The writing should be lively and interesting by engaging the reader’s interest by adding significant details and personal observations. Sharing personal thoughts and feelings will invite the reader into the writer’s world and make them care about the writer’s experiences.
*Revising your narrative essay:
After spending time away from the draft of your narrative essay, read through the essay and think about whether the writing effectively recreates the experience for your readers.
Ask other people to read through the essay and offer their impressions.
Identify where more details and descriptions are needed.
Identify and consider removing any information that seems to distract from the focus and main narrative of the essay.
Think about whether you've presented information in the most effective order.
*Prompts for your narrative essay:
A childhood event. Think of an experience when you learned something for the first time, or when you realized how important someone was for you.
Achieving a goal. Think about a particularly meaningful achievement in your life. This could be something as seemingly minor as achieving a good grade on a difficult assignment, or this could be something with more long-lasting effects, like getting the job you desired or getting into the best school to which you applied.
A failure. Think about a time when you did not perform as well as you had wanted. Focusing on an experience like this can result in rewarding reflections about the positive emerging from the negative.
A good or bad deed. Think about a time when you did or did not stand up for yourself or someone else in the face of adversity or challenge.
A change in your life. Think about a time when something significant changed in your life. This could be anything from a move across town to a major change in a relationship to the birth or death of a loved one.
A realization. Think about a time when you experienced a realization. This could be anything from understanding a complicated math equation to gaining a deeper understanding of a philosophical issue or life situation.
Basic Format of a Narrative Essay
Paragraph #1-The Introduction
Begin with an attention grabber that captures your reader’s interest.
Ex: Sometimes it takes something terrible to realize what is important in life.
Follow with 2-3 sentences that lead up to your thesis statement.
State your thesis statement-this should clearly state the experience or event that you will describe and its significance. Do not begin telling the details of your story yet.
Example: Although my sister and I have sometimes not seen eye-to-eye at times, it took her being horribly sick to make me realize how much she truly means to me.
Paragraph #2-4 Body Paragraphs-Your story.
Begin each paragraph with a topic sentence. Begin this sentence with a TRANSITION that show the order that the events occurred (First, Later, In the end, Second, Third, etc.) and the details of your story.
The day first began like any other day.
Later that day, my sister began to feel worse and my family and I began to worry.
After a day of much distress, my sister finally began to feel better.
This is where you tell your story. Just like any story you read, you need to make sure to have a clear beginning, middle, and an end.

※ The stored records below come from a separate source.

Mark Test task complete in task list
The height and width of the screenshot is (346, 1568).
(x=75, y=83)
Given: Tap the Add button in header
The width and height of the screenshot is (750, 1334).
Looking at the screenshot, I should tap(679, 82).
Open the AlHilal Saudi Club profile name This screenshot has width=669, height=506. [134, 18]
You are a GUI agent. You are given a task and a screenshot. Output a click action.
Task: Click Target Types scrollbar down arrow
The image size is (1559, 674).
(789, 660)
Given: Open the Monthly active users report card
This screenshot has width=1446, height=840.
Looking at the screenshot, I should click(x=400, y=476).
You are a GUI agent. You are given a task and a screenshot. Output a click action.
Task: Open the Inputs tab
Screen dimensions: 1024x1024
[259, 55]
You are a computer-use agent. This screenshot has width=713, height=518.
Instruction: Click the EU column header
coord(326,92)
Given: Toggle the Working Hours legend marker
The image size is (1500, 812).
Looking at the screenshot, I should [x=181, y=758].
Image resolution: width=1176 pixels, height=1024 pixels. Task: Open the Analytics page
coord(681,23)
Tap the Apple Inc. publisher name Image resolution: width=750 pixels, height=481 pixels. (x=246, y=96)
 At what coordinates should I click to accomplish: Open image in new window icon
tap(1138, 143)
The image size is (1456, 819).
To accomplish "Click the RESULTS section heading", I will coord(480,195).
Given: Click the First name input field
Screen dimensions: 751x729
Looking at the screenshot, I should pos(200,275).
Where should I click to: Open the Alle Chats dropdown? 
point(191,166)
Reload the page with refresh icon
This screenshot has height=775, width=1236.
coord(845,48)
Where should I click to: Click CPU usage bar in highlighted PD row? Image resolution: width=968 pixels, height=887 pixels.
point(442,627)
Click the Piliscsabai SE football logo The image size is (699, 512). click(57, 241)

Make sure to describe people and places involved with vivid details.
A story has to follow some logical pattern. Chronological is the easiest one. - With every new paragraph underline the significance of experience and the universal truth the story brings to the audience.
Use descriptive language. This is made possible by using figurative language (similes, metaphors, personification), sensory words (use your 5 senses to place your reader where you are) and vivid words (smiled brightly, explained softly).
Paragraph #5: The Conclusion
The Conclusion is just as important as the Introduction; It is the last impression your reader will get of your story.
Begin by re-stressing the importance of your thesis. Be careful not to use the same wording.
Reflect on the larger meaning or importance of the experience described. Basically, what was the point of your story? Explain the new understanding and why/how this experience or event has a permanent effect on you.
Example: This day may have been horrible, but sometimes it is through the horrible events in life that people begin to value the best in life.